Task details: Below are the records; give the number of their lines that contain the word "column" and nothing more.

Supplied material:
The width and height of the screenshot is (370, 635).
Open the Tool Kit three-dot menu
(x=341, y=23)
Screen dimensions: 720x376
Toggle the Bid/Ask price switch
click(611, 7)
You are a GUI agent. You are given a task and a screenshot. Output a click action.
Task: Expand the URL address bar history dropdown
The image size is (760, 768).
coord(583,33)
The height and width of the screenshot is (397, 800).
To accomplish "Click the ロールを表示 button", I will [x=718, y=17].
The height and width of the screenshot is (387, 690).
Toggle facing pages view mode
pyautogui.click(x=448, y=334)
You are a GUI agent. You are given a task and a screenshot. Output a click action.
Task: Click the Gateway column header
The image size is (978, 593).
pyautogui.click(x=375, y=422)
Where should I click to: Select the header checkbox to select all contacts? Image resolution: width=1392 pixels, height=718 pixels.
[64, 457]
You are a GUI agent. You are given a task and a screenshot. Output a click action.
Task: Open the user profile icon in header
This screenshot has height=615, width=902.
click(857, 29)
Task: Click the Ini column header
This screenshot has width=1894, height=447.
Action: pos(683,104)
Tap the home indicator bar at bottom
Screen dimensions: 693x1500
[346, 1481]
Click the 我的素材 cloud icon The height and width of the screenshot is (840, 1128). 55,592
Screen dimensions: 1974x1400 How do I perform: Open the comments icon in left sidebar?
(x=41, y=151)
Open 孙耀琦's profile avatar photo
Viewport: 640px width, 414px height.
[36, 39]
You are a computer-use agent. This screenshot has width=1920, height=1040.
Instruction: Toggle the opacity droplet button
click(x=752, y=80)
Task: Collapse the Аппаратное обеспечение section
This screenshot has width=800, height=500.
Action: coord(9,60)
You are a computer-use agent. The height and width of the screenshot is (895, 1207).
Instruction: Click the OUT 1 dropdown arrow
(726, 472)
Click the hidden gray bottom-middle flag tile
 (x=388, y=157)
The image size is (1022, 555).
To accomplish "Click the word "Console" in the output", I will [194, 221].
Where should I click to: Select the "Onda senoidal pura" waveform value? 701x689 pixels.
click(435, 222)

Result of this task: 2